App Engine, Scheduler settings, and instance count.

Published in

Google Cloud - Community

9 min readApr 27, 2017

After deferring a lot more fetches for the Cloud-Clouds-View application to the client, I was able to help reduce the number of instances getting spun up significantly. But this started to make me worried, because I felt like I was just patching over the real problem. Truth be told, I still didn’t know why those instances were being spun up, or why 4 seconds per request was having such an impact on the instance count.

Like most engineers, when I don’t know something, it starts to gnaw at your brain until you finally get a chance to sit down dig into it. (I’m sure there’s a zombie joke in there somewhere..) In my case, I decided to spin up my profiling code and spend a little time getting familiar with the scheduler settings inside App Engine.

Too busy to read? Check out the TL;DR video above!

Background : when does GAE spin up instances?

The App Engine serving algorithms are constantly deciding on whether it’s better to queue a request or to spin up a new instance. This takes into account a significant number of factors, (such as queue depth, current QPS, avg. request latency etc) to decide if a new instance should be spun up. It’s easy to talk about that for a single request but it gets much more complicated when considering high request load, or various types of request loads.

With this in mind, there’s four primary systems you need to consider in your configuration file, which can directly impact the decisions that GAE makes about spinning up new instances:

Number of concurrent requests per instance
How long a request can sit in the work queue
If there’s an idle instance available
What type of instance you’re using.

A baseline

Let’s dig into each one a bit to take a look at how it impacts your startup performance.

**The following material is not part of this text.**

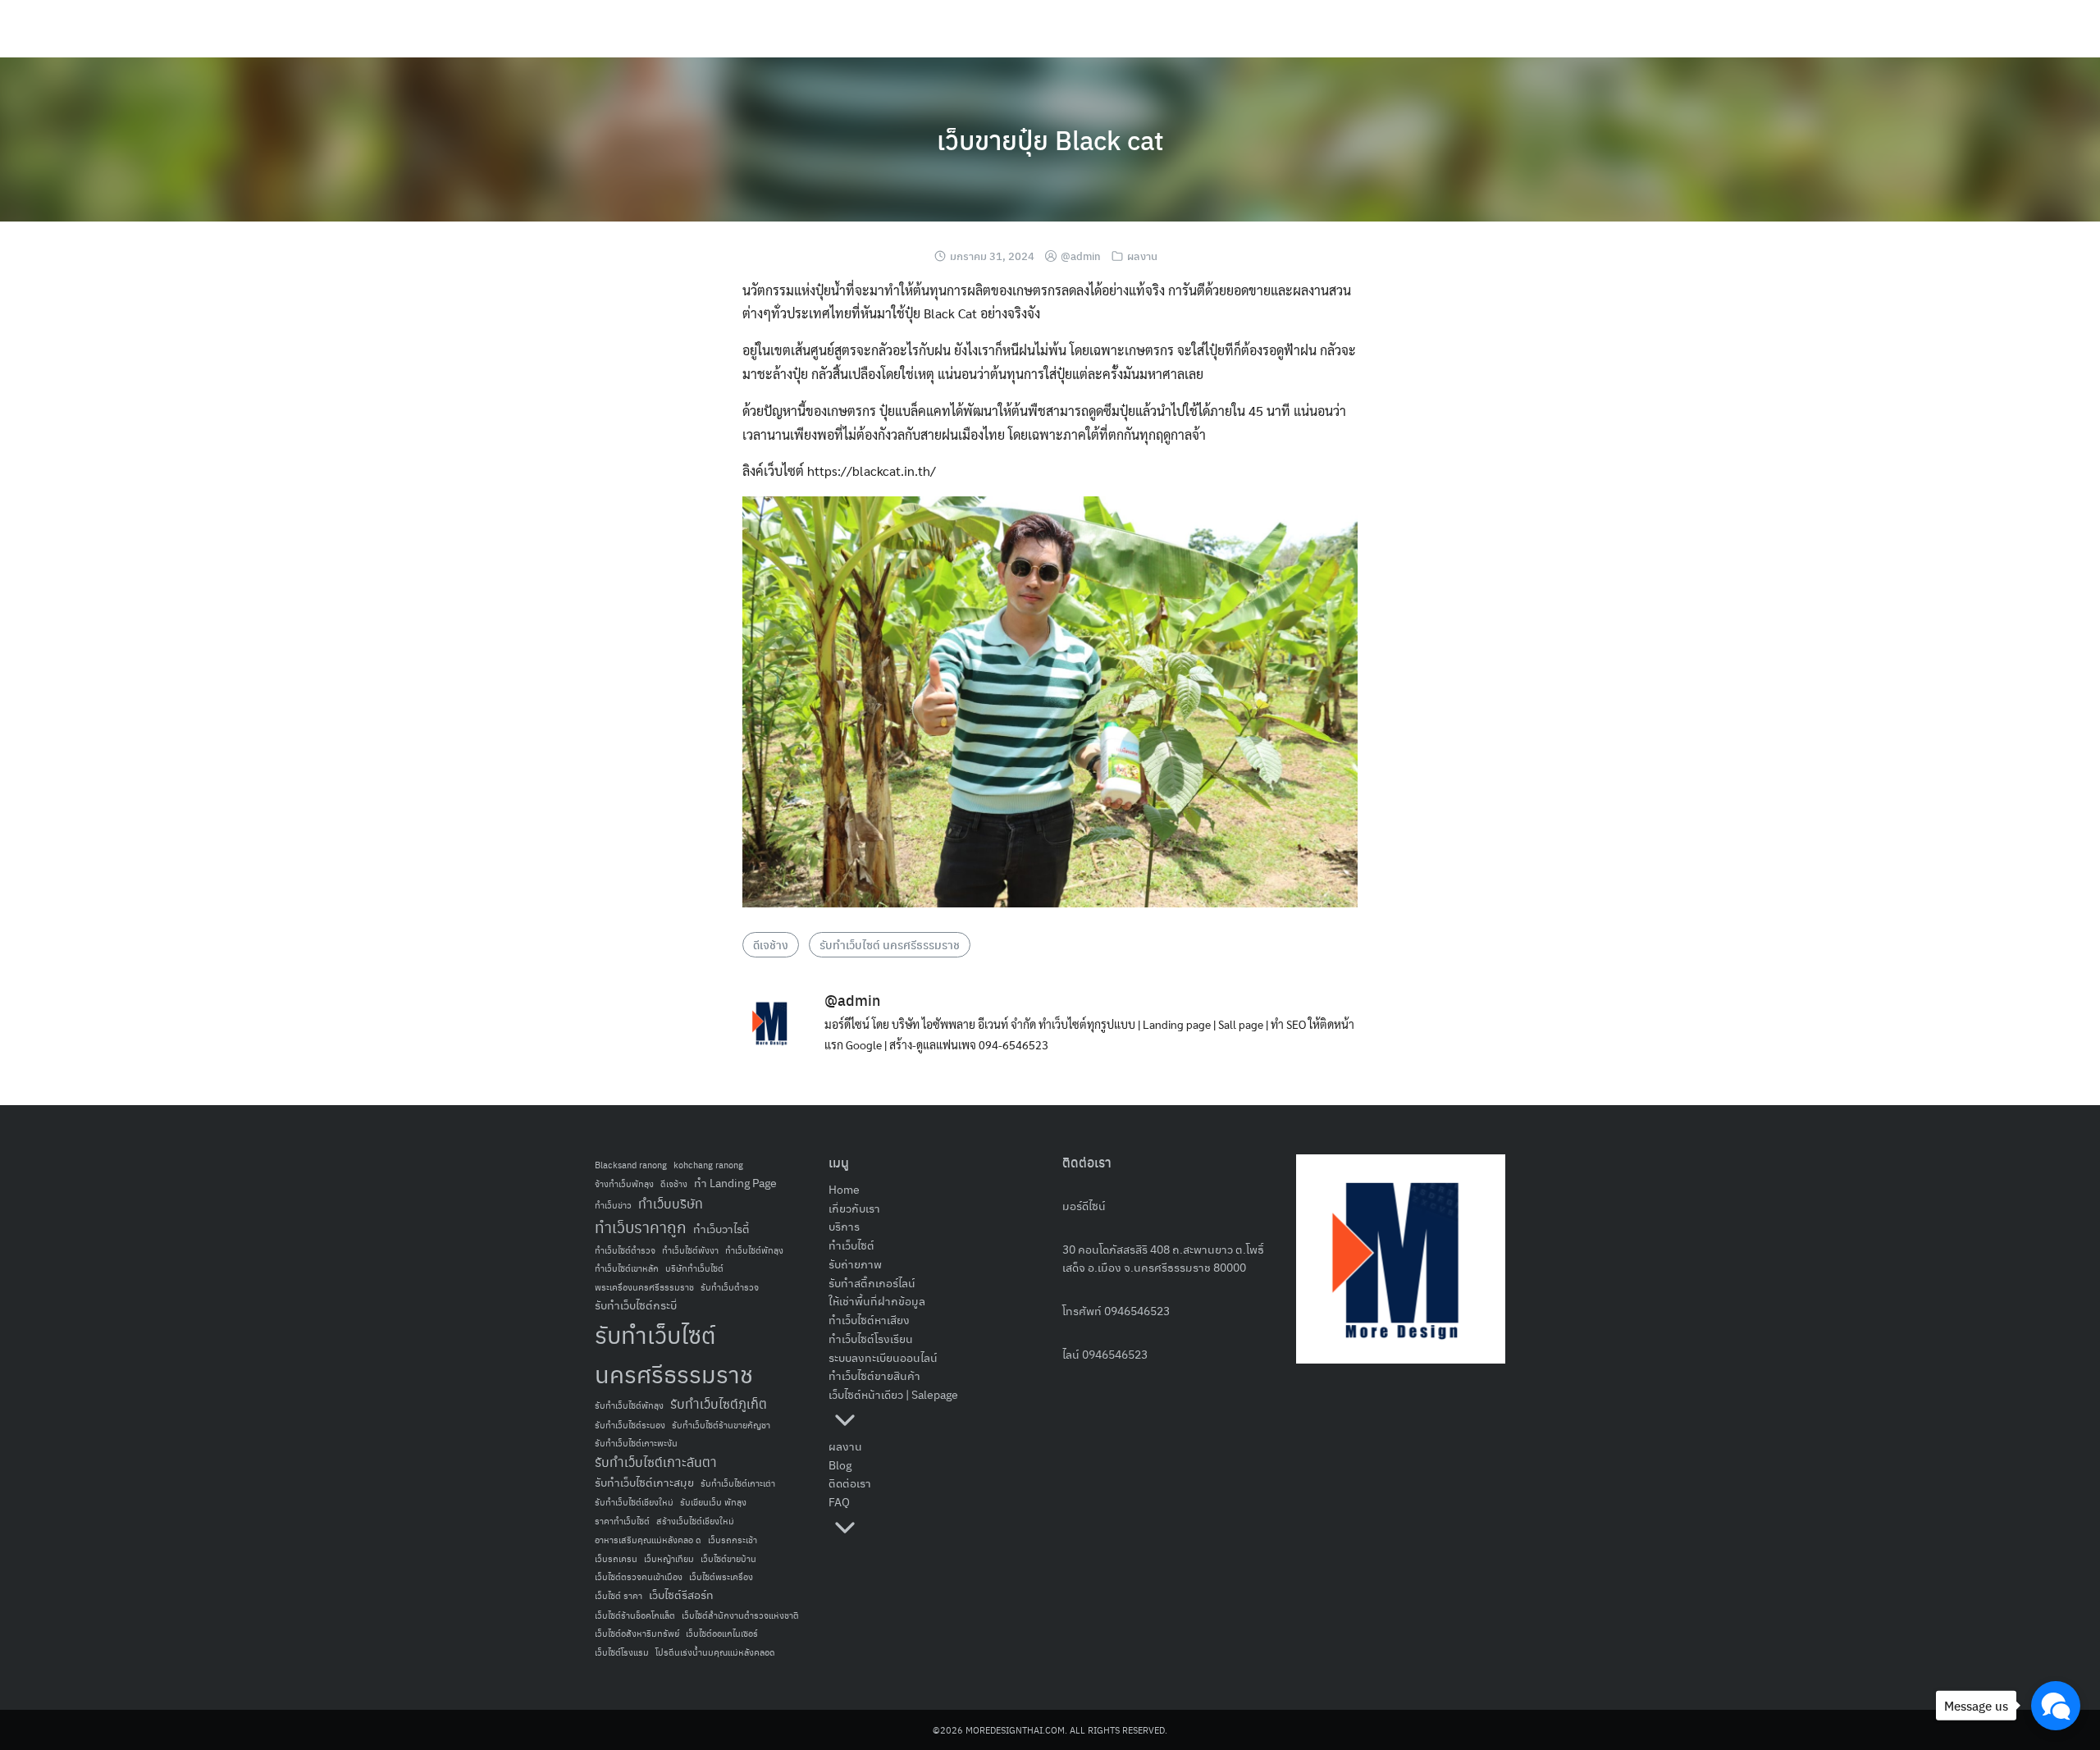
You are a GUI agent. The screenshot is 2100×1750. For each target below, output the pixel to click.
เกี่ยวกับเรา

As a base line, here is 100k qps with the standard scheduler settings for 10 minute test with 800 concurrent connections:

Note, in all the graphs below, we want to be watching the BLUE line; That’s the count of # of instances. My server-code is pretty simple; I’m creating a very isolated case of heavy workload so that I can test how these settings react when load is constantly 4 seconds:

Obviously this is not a real-world scenario. If your server responses are taking 4 seconds, you’ve got a serious amount of other things you need to take a look at and optimize. This does, however, allow me to isolate a specific variable, and see how the scheduler settings respond as a result. All tests below have this same server code, and the only thing that chances is a single scheduler setting.

Concurrent Requests

Probably one of the easiest knobs to turn is changing how many concurrent requests an Instance can handle at a single time. Once this number is eclipsed, the scheduler can spawn a new instance. The max_concurrent_requests setting allows you to control this value (Default: 8, Maximum: 80).

Here’s what it looks like when I change the max_conncurrent_requests from 8(default) to 80 (10 minute duration):

You can see that the number of create and active instances (blue line) dropped significantly from ~100 to ~20, which is important, since that means my bill has been cut by a significant amount.

The tradeoff here is straightforward. The higher this value, the less number of instances you need to spin up. Which can be very helpful (and a big cost savings) if the overhead of all those requests doesn’t bog down the performance of your instance too much. Otherwise, you can fall into a trap

For example, if each request is spending time searching through image data, you may eclipse the memory of your instance since the machine may be doing 8x more work than normal.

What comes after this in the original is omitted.